06/10/2026
Nehemías 7 puede parecer, a primera vista, un capítulo lleno de nombres y registros, pero detrás de cada nombre hay una poderosa lección: Dios conoce a cada persona y valora la fidelidad de cada uno de sus hijos. Después de terminar los muros de Jerusalén, Nehemías entendió que la verdadera restauración no consistía solamente en reconstruir piedras, sino en fortalecer al pueblo.
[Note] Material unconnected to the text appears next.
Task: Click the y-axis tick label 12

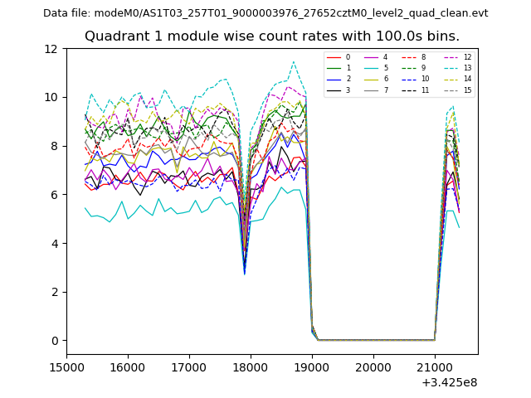Action: pos(51,49)
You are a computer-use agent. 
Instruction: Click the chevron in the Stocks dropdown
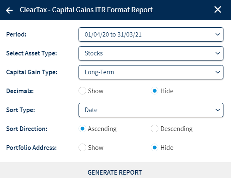point(218,53)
Esto nos recuerda que Dios no solo está interesado en nuestras metas y logros visibles, sino también en nuestro crecimiento interior y en nuestra relación con Él.
Muchas veces sentimos que nuestros esfuerzos pasan desapercibidos o que nadie reconoce nuestro trabajo. Sin embargo, Nehemías 7 nos enseña que Dios lleva un registro perfecto de cada acto de obediencia, sacrificio y servicio. Cada nombre mencionado en este capítulo demuestra que ninguna persona era insignificante para el Señor. De la misma manera, Dios conoce tu historia, tus luchas, tus lágrimas y tus victorias. Aunque otros no vean lo que haces, Él sí lo ve y lo valora.
La reconstrucción de Jerusalén no terminó con la edificación de los muros; apenas comenzaba una nueva etapa de esperanza. Así también, cuando Dios completa una obra en nuestra vida, lo hace para prepararnos para algo aún mayor. Si has atravesado tiempos difíciles y has visto la mano de Dios sosteniéndote, recuerda que Él sigue escribiendo tu historia. Confía en sus planes, permanece fiel y sigue adelante con esperanza, porque el Dios que conoce tu nombre también conoce tu futuro y tiene propósitos de bendición para tu vida.